The inhabitants of Waziristan have resisted outside conquest since time immemorial. That is why Pakistan continued the British tradition of indirect rule, and kept only minimal forces in the region.

So crushing the local Taleban and establishing Pakistani authority in South Waziristan is going to be a long, bloody business in the face of bitter opposition backed by much of the local population — a population motivated as much by old tribal traditions of resistance as by support for the Taleban. This operation will cause great suffering to civilians and lead to deep unhappiness among many Pashtun troops in the Pakistani Army. That is why, like Curzon’s government of India, Pakistan has hesitated for so long before “starting the machine”.

The last time it did so on a large scale under US pressure in 2004-05, it suffered humiliating reverses and was forced to make a series of peace deals.

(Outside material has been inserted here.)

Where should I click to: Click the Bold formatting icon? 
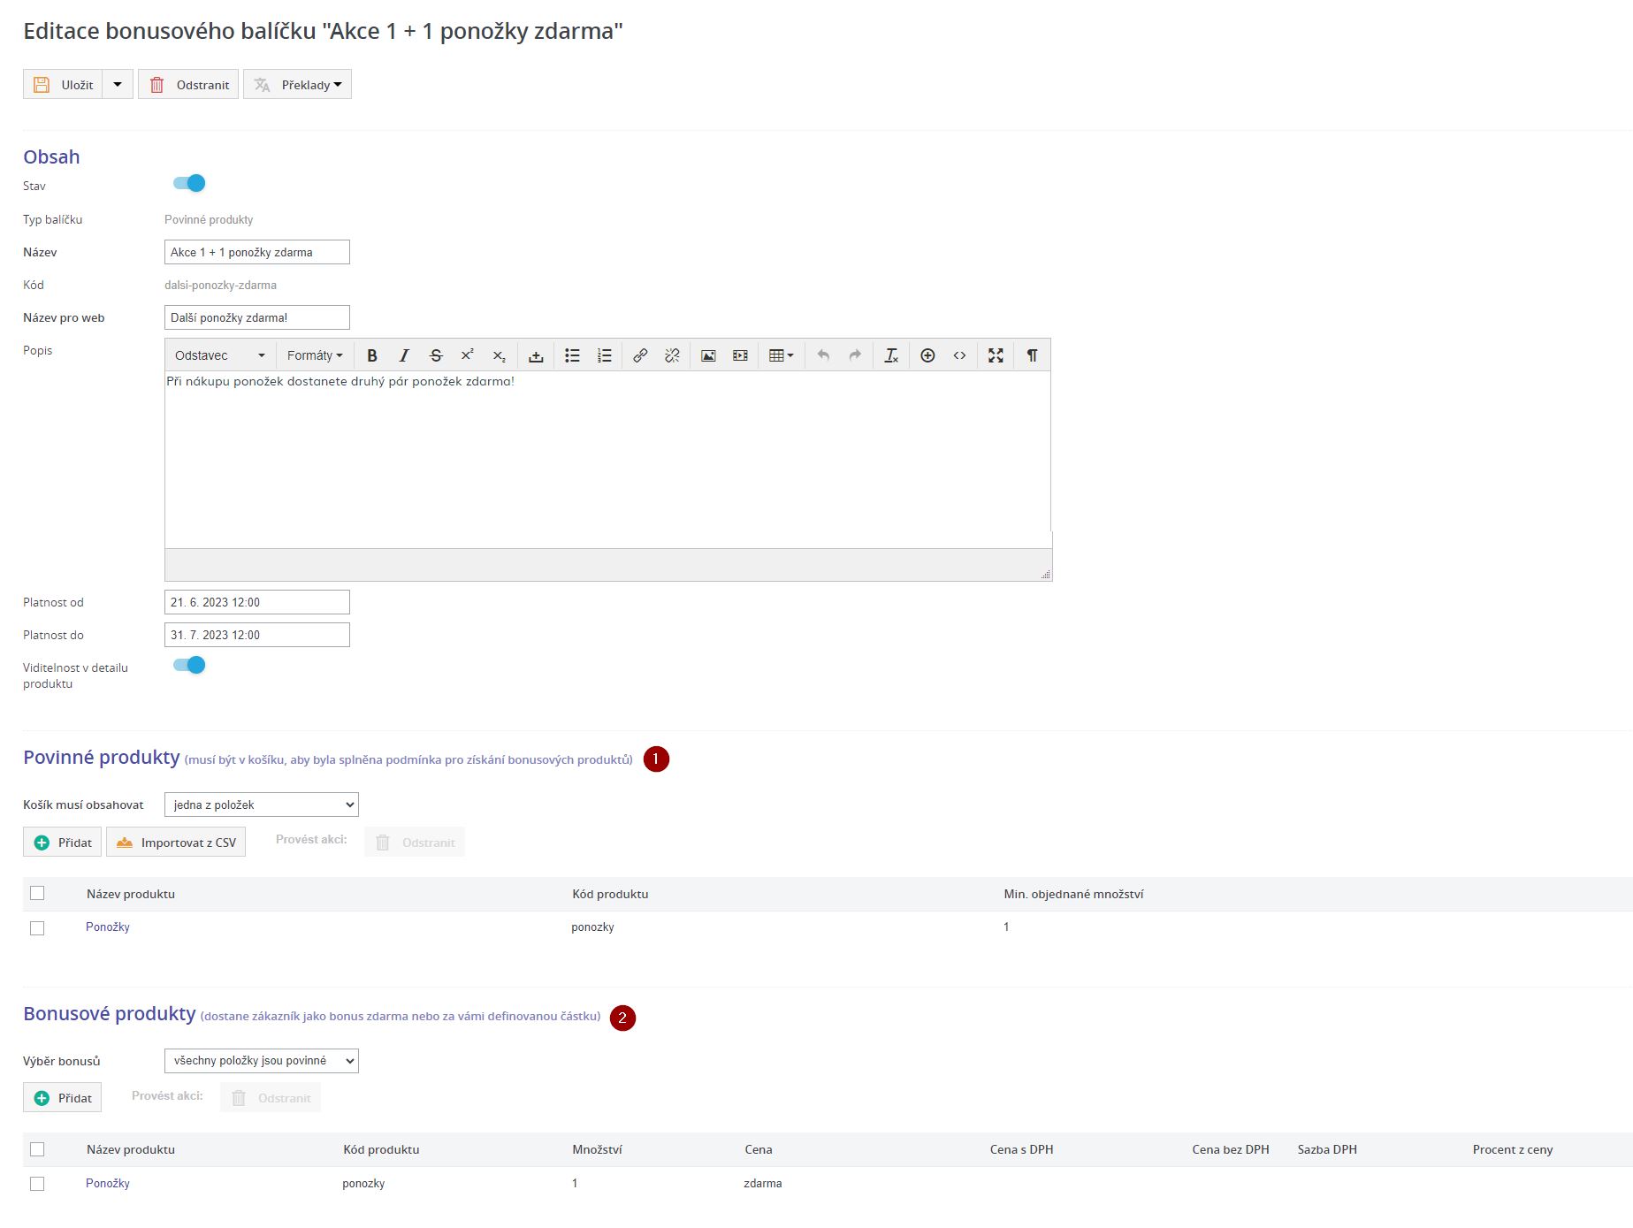[x=372, y=355]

The Pakistani authorities have now decided to act again, in part because of pressure from the US, and from a desire to be seen to do something effective against the Pakistani Taleban to persuade Washington to release the billions of dollars in aid envisaged in the Kerry-Lugar Bill. Above all, however, they have decided to act because they have come to see the Pakistani Taleban as a serious threat to them.

The decisive moment came in April, when after a peace deal that conceded the Taleban demand for Sharia law in Swat, the Taleban immediately moved into the neighbouring district of Buner, barely 60 miles from Islamabad, and threatened the Pakistani state itself. Equally importantly, for the first time the Taleban’s breach of the agreement and open aggression convinced many ordinary Pakistanis to support military operations against the militants. The Taleban had also begun large-scale terrorist attacks outside Pashtun areas. As a result, the Pakistani army in June launched a ruthless counter-offensive against the Taleban in Swat, which cleared them from the valley.

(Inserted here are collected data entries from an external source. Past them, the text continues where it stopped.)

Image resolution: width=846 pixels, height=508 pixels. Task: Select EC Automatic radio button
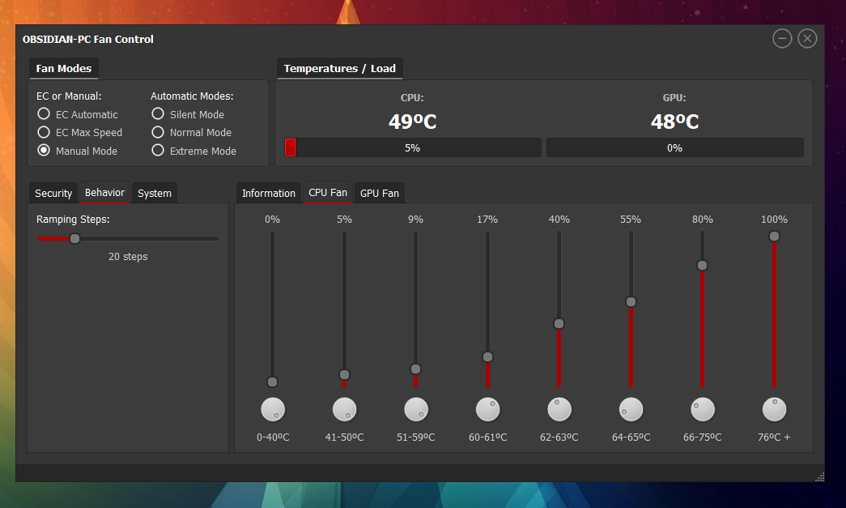click(x=44, y=114)
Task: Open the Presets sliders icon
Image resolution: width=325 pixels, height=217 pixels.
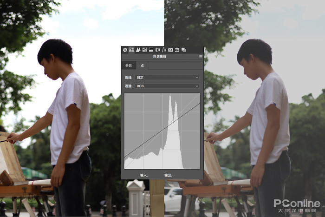Action: (x=177, y=50)
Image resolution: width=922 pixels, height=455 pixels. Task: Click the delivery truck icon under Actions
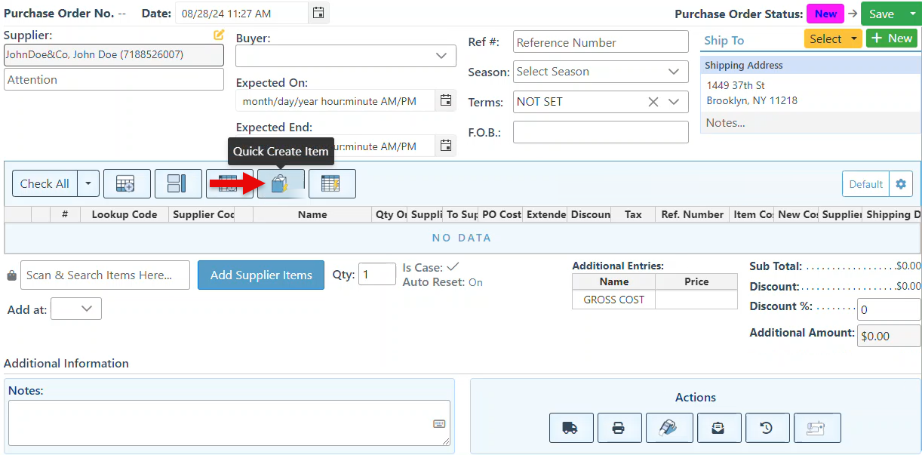click(570, 428)
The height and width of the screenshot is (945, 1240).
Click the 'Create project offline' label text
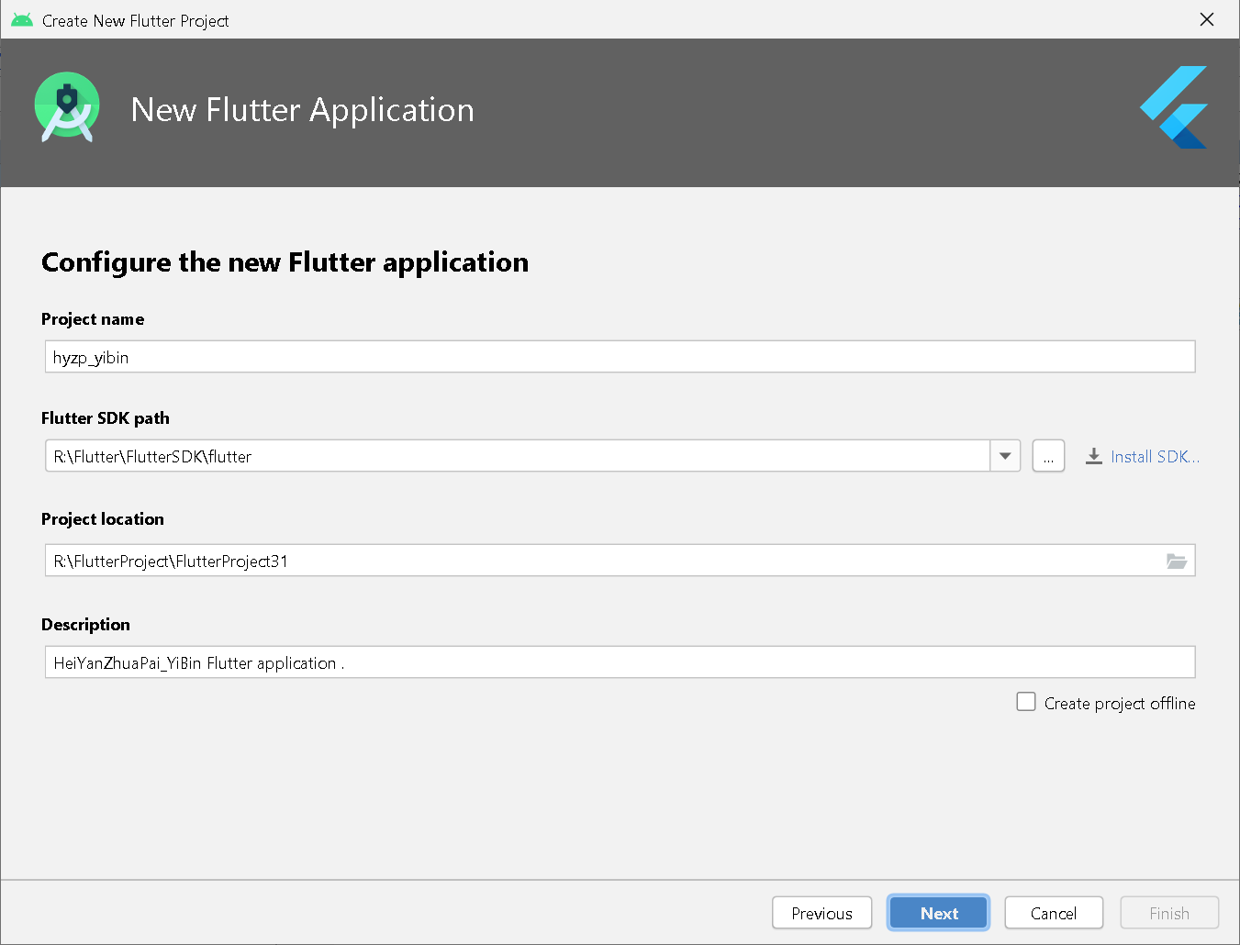tap(1119, 704)
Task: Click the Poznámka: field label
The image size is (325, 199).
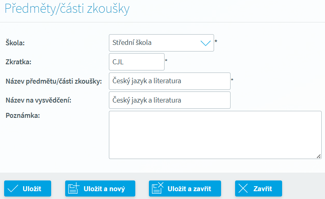Action: pyautogui.click(x=23, y=115)
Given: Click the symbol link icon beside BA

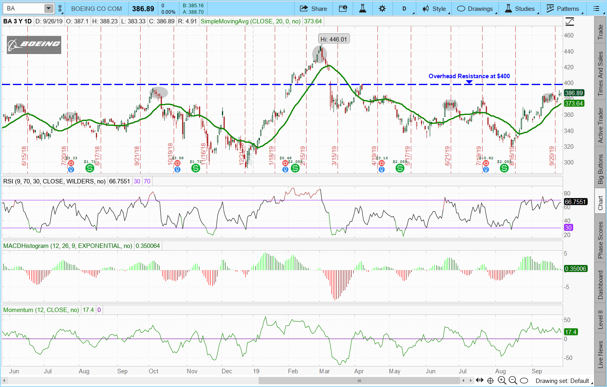Looking at the screenshot, I should (60, 8).
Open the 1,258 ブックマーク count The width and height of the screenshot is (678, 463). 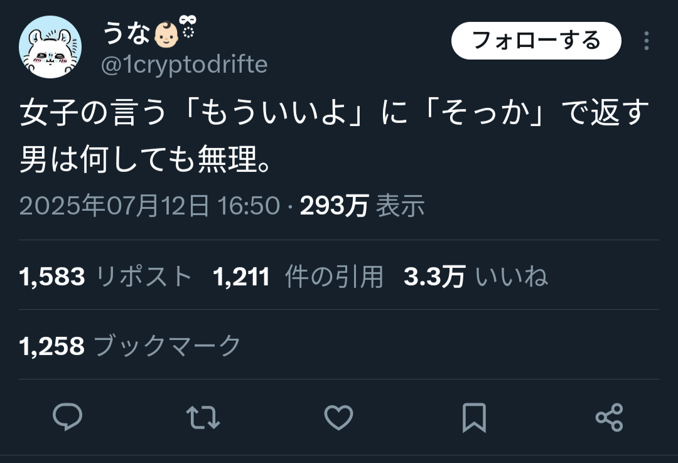coord(130,346)
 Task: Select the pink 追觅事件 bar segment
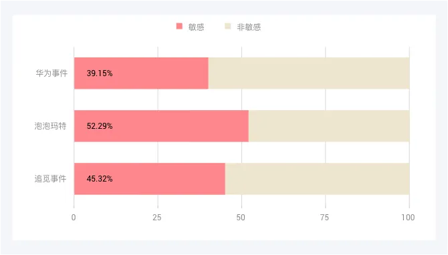pos(150,179)
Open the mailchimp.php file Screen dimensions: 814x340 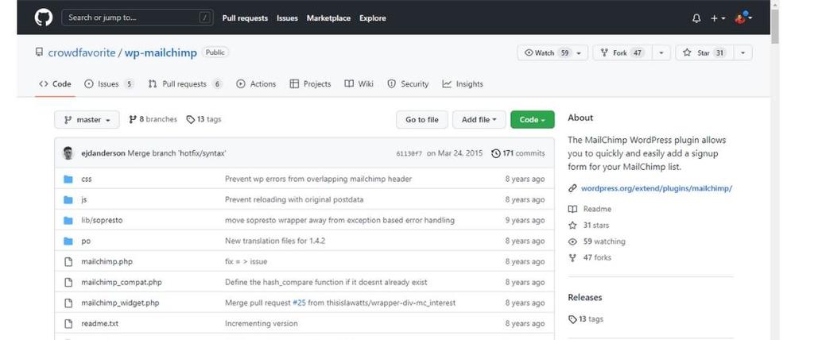tap(107, 261)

Three questions hang over the operation in South Waziristan: Will it succeed? Will it help the Western effort in Afghanistan? And will it reduce terrorism in Pakistan, which has surged in recent weeks in response to the military’s actions?

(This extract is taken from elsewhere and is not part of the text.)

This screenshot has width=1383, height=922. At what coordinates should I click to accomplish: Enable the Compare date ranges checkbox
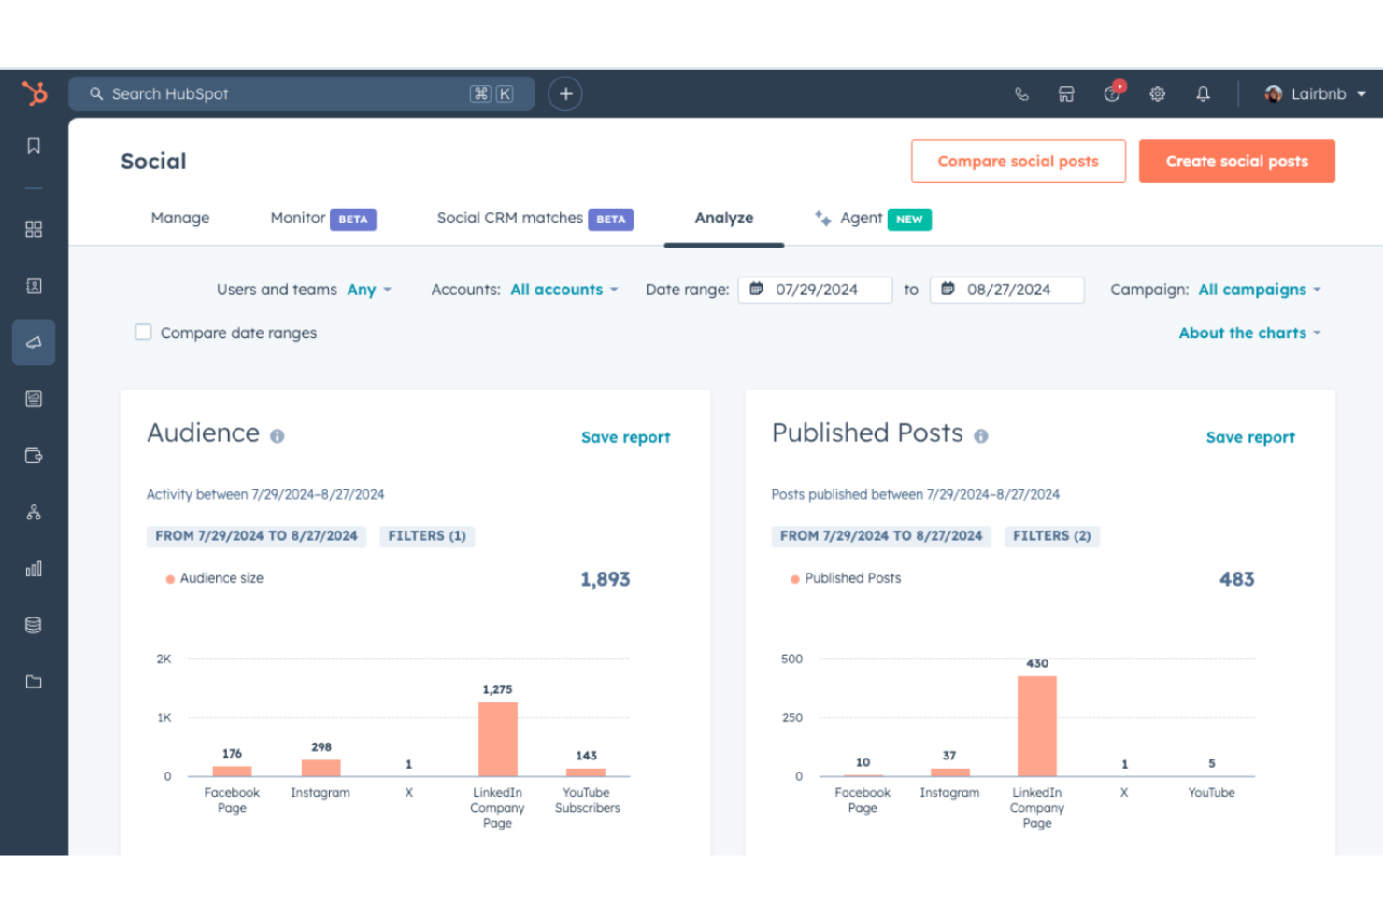click(x=143, y=332)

If the Pakistani armed forces put forth their full strength, they can gain control of Waziristan in the sense of breaking up open Taleban armed groups. This will not end the insurgency, but it will drive the local Taleban underground or across the border into Afghanistan.

Will it help the fight against the Taleban in Afghanistan? Only to a limited extent and indirectly. No doubt some Pakistani militants who would otherwise have gone to fight there will be killed; but the Afghan Taleban, while linked to the Pakistani Taleban, are also separate from it, with their own bases of support in both countries. These include Jalaluddin Haqqani and his clan based in North Waziristan, and the leadership of the Taleban in the “Quetta Shura” in northern Baluchistan. These groups have not attacked Pakistan, and their leader, Mullah Omar, has repeatedly called on his allies to stop attacking Pakistan and concentrate on the Western forces in Afghanistan.

To have a major impact on the war in Afghanistan, the Pakistani Army would have to attack the Afghan Taleban on Pakistani soil. This is what the US will expect Pakistan to do next — but Washington is likely to be disappointed.

Not only are these old Pakistani allies, and the only allies Pakistan has in the unfolding Afghan civil war; but most Pakistanis draw a distinction between the increasingly condemned Pakistani Taleban and the Afghan Taleban, who are seen as gravely flawed but fighting for the liberation of their country from enemy occupation. “They can be cruel and extreme, but they have a right to fight for their country, and we should not fight against them,” an old shopkeeper in Peshawar told me in July.

Attacking the Afghan Taleban in northern Baluchistan would also stir up the so far peaceful Pashtun population there and undermine Pakistan’s struggle with ethnic Baluch rebels to the south. Pakistani officials therefore hope that instead they will be able to capture some al-Qaeda leaders in South Waziristan and hand them over to Washington. That would please the US and might reduce the pressure on Pakistan.

Finally, will the offensive reduce terrorism in Pakistan? In the medium term, almost certainly not. While some terrorism has been planned by the Taleban leadership from South Waziristan, there is also evidence of the growing involvement of Sunni extremist groups from Punjab, and especially the sectarian group Lashkar-e-Janghvi.

But terrorism and insurgency are different things. Terrorism can exact a terrible toll, but it cannot destroy a state and may even strengthen it. What would have destroyed Pakistan would have been the extension of Taleban authority from one region to another. The Pakistani military have already proved in Swat that they can prevent this — and they are going to prove it again in South Waziristan.

Anatol Lieven, professor of War Studies at King’s College London.